Elisa Shua Dusapin Is The Real Deal
Every so often, an obvious talent will suddenly appear from nowhere. The initial instinct, among critics, is to indicate this event as an event via a rush of comparisons. One such case was that of Elisa Shua Dusapin, 24 at the time of her debut novel, and 29 when her work reached English-speaking audiences. Dusapin was immediately inducted into a number of artistic lineages that all forecast some future importance. Dusapin writes a distinct type of novel—roughly 150 pages of sparse and haunted prose—that netted her comparisons to interdisciplinary titan Marguerite Duras, perennial Booker Prize competitors including Michael Ondaatje, Deborah Levy, Elena Ferrante, and a note from the publisher evoking Nobel laureate Annie Ernaux. International praise evokes all-timers the likes of Henry James, and Anton Chekov. Dusapin traverses the same banal dreamscapes made famous by filmmakers like David Lynch or Yorgos Lanthamos (in their less-hostile moments), where everything seems perceptibly wrong. Dusapin is also a truly international writer, born in France, and raised between Paris, Seoul, and Switzerland, she currently lives in Jordan’s capital city, Amman. Her books have now been translated into 35 languages, and she won the 2021 National Book Award for translated literature. The forecasting was correct, and she really does have a gift.

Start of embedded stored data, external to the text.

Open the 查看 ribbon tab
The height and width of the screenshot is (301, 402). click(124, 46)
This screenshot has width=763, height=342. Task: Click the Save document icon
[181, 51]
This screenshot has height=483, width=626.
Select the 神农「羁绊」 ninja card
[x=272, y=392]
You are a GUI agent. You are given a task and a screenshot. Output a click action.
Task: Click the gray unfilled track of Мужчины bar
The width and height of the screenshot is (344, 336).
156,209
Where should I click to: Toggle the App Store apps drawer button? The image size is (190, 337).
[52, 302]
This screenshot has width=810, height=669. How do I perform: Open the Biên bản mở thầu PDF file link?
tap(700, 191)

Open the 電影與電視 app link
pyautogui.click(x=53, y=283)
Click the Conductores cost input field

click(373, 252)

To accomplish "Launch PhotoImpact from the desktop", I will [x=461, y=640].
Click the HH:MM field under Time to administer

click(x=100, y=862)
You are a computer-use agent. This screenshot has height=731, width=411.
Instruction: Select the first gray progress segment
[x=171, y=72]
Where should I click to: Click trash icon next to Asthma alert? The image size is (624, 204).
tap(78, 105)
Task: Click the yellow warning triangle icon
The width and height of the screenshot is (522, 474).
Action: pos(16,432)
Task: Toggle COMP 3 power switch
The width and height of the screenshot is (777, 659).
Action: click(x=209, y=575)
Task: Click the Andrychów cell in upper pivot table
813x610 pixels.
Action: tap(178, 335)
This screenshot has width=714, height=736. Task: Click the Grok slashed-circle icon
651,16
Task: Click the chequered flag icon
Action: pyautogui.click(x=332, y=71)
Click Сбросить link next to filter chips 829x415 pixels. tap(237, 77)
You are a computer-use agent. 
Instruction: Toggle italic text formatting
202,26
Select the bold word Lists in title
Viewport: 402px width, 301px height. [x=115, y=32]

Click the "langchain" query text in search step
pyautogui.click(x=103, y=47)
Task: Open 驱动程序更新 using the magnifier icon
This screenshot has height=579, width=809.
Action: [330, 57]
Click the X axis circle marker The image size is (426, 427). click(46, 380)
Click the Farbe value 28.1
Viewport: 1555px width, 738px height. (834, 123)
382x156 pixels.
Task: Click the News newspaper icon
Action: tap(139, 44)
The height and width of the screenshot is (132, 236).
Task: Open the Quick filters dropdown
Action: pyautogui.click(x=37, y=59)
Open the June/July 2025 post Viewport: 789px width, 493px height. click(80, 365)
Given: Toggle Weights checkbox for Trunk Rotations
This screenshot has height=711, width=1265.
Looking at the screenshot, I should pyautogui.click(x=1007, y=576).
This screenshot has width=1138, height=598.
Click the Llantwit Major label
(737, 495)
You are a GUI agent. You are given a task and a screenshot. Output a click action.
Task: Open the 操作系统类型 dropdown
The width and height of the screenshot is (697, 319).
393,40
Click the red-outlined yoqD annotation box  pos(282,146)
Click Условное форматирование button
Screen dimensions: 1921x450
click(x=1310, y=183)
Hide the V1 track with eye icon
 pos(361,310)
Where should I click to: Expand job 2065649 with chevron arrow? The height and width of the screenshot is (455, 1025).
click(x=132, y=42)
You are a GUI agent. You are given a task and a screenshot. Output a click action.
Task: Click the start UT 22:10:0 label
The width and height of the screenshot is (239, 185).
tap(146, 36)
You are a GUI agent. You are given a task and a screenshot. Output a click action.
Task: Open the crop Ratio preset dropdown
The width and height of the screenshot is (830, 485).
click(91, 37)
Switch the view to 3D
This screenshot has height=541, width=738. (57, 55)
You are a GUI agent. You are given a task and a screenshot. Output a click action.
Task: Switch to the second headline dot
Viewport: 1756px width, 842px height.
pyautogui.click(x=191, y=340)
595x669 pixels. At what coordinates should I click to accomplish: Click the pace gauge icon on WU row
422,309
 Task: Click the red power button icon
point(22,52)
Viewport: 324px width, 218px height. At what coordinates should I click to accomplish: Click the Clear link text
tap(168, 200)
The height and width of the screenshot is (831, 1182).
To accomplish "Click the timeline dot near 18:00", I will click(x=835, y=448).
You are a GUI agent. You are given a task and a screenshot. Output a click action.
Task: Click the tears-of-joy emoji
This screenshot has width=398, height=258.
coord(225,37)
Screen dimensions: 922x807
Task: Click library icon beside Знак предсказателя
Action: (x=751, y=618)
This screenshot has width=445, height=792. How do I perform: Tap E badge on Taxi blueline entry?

Like the international cities she has called home, each of Dusapin’s novels is distinct, but united by her astonishing, borderline-generational talent for mood and atmosphere. The range of emotion is extensive, from the thrumming disquiet of her breakout debut, Winter in Sokcho, to the minor-key sadness of The Pachinko Parlor, to the simmering tenderness of Vladivostok Circus.
These three novels form a sort of unofficial trilogy, all appearing in excellent translations from the original French by Aneesa Abbas Higgins, and were published by Rochester-based press, Open Letter. The Old Fire, Dusapin’s fourth novel, reaches a sort of synthesis of the three prevailing moods that have appeared in her novels thus far.